Phase IIa Trial Results
The Phase IIa study enrolled 71 IPF patients across 21 sites in China. Participants were administered one of three dosing regimens: 30 mg once daily (QD), 30 mg twice daily (BID), or 60 mg once daily (QD), or a placebo for 12 weeks. The results indicated a 98.4 mL mean improvement in FVC (Forced Vital Capacity) at the highest dose (60mg QD), compared to a mean FVC decline of -62.3 mL in the placebo group. ISM001-055 also demonstrated similar improvements in percent predicted FVC (ppFVC) and meaningful quality-of-life benefits.
Zuojun Xu, M.D., Professor of Peking Union Medical College and the principal investigator in the Phase IIa trial, stated, "I am very impressed by the positive results observed in IPF patients treated with ISM001-055, particularly the encouraging improvement in FVC... [suggesting] its capability to stop or even reverse it."
Targeting TNIK with AI
Insilico's generative AI technology identified TNIK (Traf2- and NCK-interacting kinase) as a key therapeutic target. TNIK activation contributes to pulmonary fibrosis. ISM001-055 inhibits TNIK, potentially offering a disease-modifying therapy. The drug's discovery, design, and development were detailed in Nature Biotechnology in March 2024, with medicinal chemistry findings in the Journal of Medicinal Chemistry in October 2024.

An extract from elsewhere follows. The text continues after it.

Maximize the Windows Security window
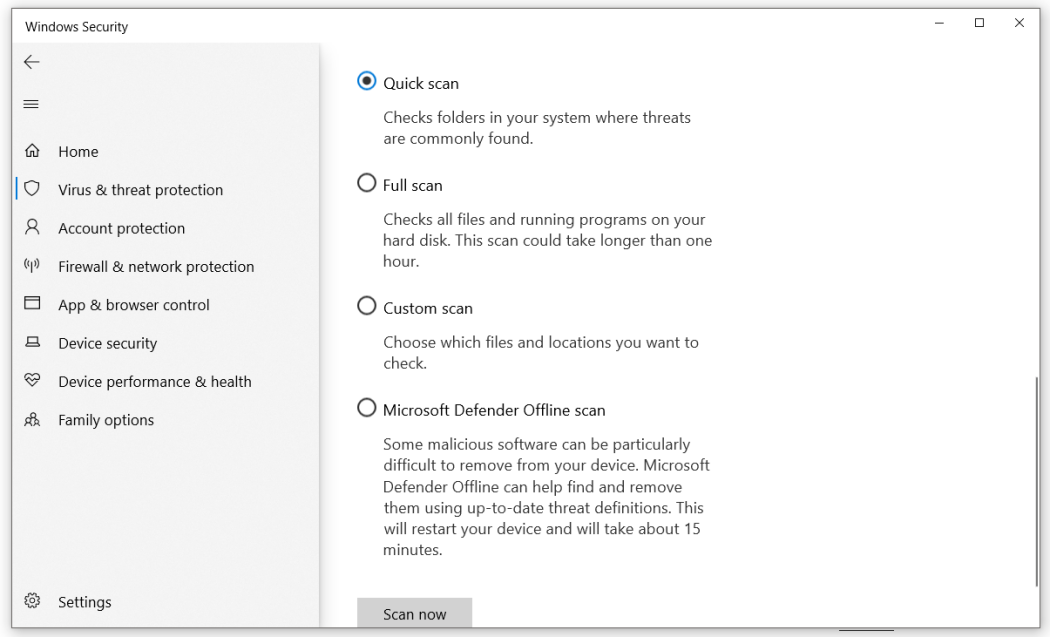 click(x=979, y=23)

The Need for New IPF Treatments
IPF is a chronic, progressive lung disease affecting approximately 5 million people worldwide, with a median survival of 3-4 years. Current treatments primarily slow disease progression, highlighting the urgent need for disease-modifying therapies. ISM001-055, a first-in-class small molecule, targets TNIK to potentially halt or reverse fibrosis, offering a new approach to treating IPF.

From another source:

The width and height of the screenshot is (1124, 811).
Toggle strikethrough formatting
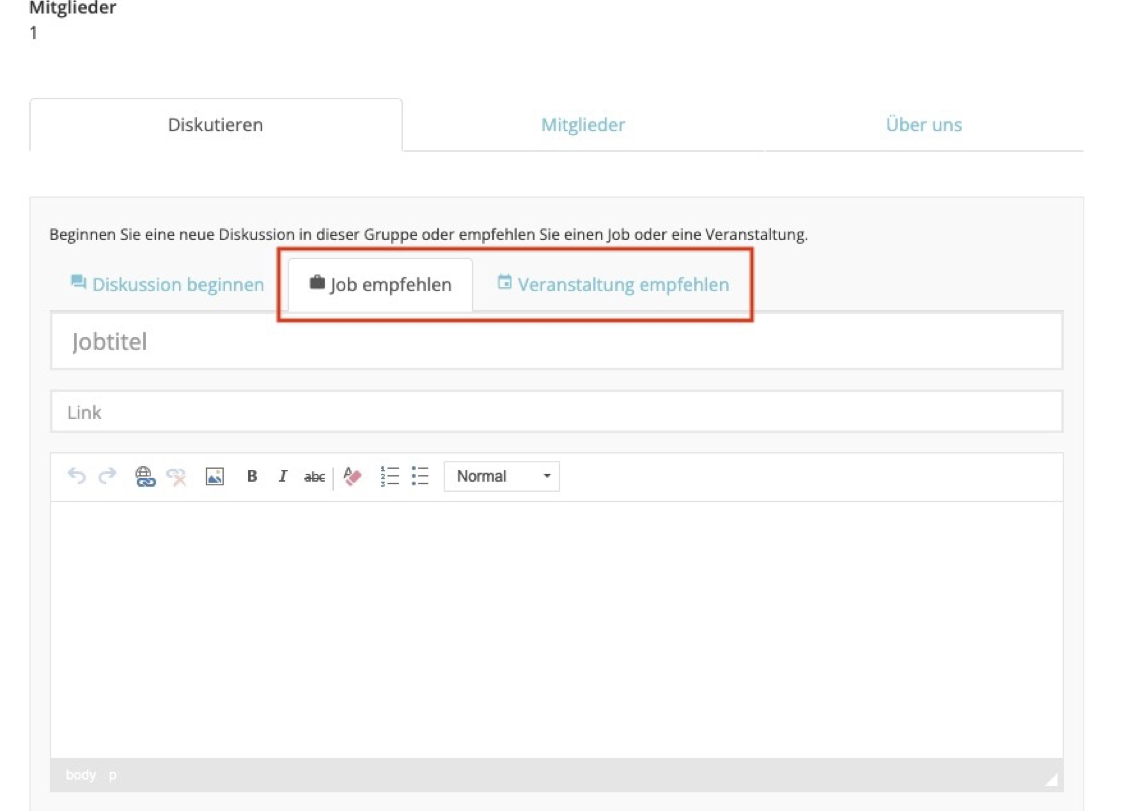[x=314, y=477]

Generative AI in Drug Development
ISM001-055 is the first drug discovered and developed using generative AI to reach this clinical stage. Insilico’s AI engine, Pharma.AI, integrates biology, chemistry, and clinical trial data to accelerate drug development. Since 2016, Pharma.AI has supported the nomination of over 20 preclinical candidates, with nine IND approvals.

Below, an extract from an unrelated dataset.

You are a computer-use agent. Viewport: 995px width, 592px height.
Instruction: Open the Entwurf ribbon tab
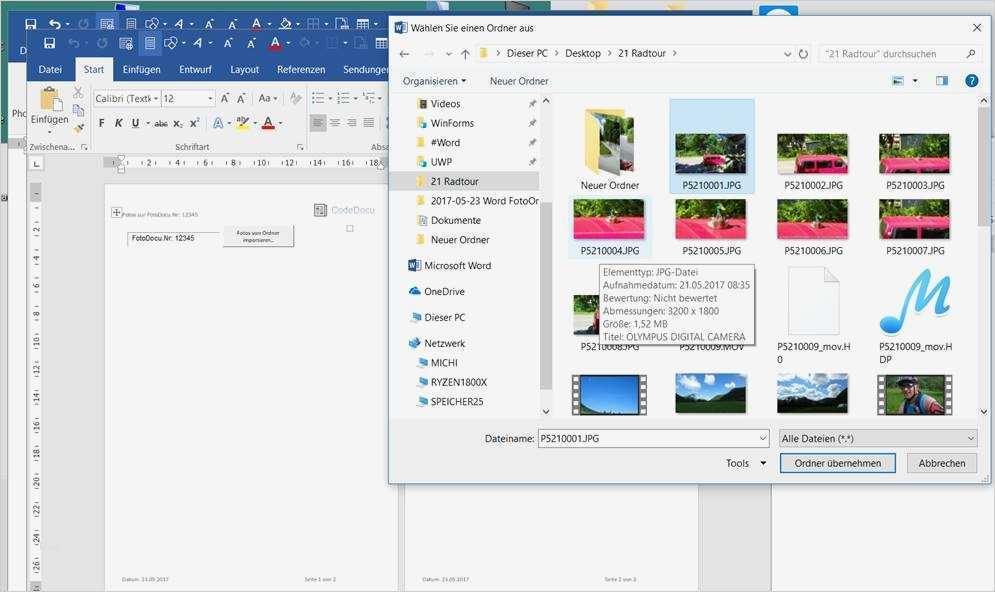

"We are thrilled with the positive results from this Phase IIa clinical trial, which underscore the potential of AI to facilitate the development of innovative therapies and improve patient outcomes," said Alex Zhavoronkov, Founder and CEO of Insilico Medicine.
Next Steps
Insilico Medicine plans to initiate regulatory discussions and pursue a pivotal trial of ISM001-055 for IPF. The company will also share full Phase IIa data at upcoming medical conferences and publish it in leading journals. Competitors like Boehringer Ingelheim and GRI Bio are also advancing in the IPF space, but ISM001-055's ability to improve FVC positions it as a unique contender.